Jenni Puputti is a former weightlifter from Tampereen Pyrintö who turned to coaching after her last competition in 2018. The 33-year-old was sixth in the European Weightlifting Championships last year. During her career, she lifted seven Finnish Championships to her name. Puputti’s first national championship was in 2007, and she later continued her reign from 2012 to 2016. She won the national title again in her last year as a professional athlete.

Before she ever started to lift, Puputti was a javelin-thrower at the Nokian Urheilijat sports club. Throughout her time in track and field the young athlete acquired many national titles. Puputti also ranked 12th in Kalevan Kisat, the Finnish Championships, in 2006 and again, in 2008.

Puputti retired from competing in weightlifting in 2018. Today, Puputti works as a physical trainer at Varalan Urheiluopisto, located in Tampere. She also is the physical strength coach for the Tampereen Pyrintö men’s basketball team and for the Tappara men’s ice hockey. Furthermore, Puputti coaches a few individual athletes and mentors the women’s weightlifting national team.


We sat down with Jenni Puputti to discuss the life after her professional career, and how she would advise athletes with the big change ahead.

At what age did you start thinking about your post sport career?

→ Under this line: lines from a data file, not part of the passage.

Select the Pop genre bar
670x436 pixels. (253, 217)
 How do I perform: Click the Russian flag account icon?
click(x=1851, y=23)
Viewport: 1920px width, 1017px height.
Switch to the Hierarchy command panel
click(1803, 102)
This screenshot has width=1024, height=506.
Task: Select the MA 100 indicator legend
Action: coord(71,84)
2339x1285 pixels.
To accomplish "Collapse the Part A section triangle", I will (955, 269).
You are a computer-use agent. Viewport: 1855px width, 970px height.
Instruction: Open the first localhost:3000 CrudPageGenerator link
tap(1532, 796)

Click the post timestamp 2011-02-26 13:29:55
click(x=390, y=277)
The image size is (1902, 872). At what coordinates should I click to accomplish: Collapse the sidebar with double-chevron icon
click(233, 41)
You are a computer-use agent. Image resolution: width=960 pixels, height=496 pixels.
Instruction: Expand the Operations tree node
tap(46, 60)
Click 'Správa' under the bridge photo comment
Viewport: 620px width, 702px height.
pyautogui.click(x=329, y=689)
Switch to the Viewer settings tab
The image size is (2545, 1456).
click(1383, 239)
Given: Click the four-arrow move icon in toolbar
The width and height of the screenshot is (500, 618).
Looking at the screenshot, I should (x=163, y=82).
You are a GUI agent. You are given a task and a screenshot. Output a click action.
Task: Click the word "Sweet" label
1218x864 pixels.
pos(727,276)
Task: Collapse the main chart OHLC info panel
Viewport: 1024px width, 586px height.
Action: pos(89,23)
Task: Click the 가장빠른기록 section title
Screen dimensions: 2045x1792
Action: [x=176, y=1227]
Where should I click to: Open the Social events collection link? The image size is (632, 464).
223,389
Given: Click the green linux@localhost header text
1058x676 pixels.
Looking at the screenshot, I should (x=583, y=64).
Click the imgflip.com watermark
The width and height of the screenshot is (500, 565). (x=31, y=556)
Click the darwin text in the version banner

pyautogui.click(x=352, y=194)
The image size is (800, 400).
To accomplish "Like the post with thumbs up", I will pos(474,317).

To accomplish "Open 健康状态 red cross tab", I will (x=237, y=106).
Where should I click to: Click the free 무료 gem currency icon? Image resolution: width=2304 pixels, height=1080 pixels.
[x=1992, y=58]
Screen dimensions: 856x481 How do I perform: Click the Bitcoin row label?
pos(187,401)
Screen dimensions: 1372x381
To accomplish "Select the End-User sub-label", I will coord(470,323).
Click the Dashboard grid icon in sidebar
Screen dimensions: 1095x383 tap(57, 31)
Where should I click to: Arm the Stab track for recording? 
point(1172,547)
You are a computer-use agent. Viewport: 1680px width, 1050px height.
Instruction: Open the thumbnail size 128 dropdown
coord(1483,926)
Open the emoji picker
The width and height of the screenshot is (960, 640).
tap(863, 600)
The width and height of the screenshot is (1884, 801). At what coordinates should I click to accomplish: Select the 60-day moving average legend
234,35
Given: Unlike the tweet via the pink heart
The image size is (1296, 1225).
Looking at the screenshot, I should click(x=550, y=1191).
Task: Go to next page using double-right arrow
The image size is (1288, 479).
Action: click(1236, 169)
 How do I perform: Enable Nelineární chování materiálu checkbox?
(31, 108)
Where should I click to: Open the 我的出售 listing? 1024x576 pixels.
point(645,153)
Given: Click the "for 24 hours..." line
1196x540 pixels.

I started thinking about my post sport career after I completed my studies to become a physiotherapist in 2009. After that, I was working part-time and I was a training physiotherapist for four to five years.

I changed my sport from track and field to weightlifting during my studies, but I’d say it was around my graduation time when I really started to think about what comes after all this.

Physio is a good field to study as it will open many doors you, because it equips you with so many skills for the future.


Can you explain what you experienced when you decided to quit your sports career?

It is actually quite a soothing thing to be still working with sports. I’m able to feel the same emotions as my athletes and the people I coach.

And, I had made the decision to quit. But it is bittersweet.


Which were the major difficulties you had to face after you had quit?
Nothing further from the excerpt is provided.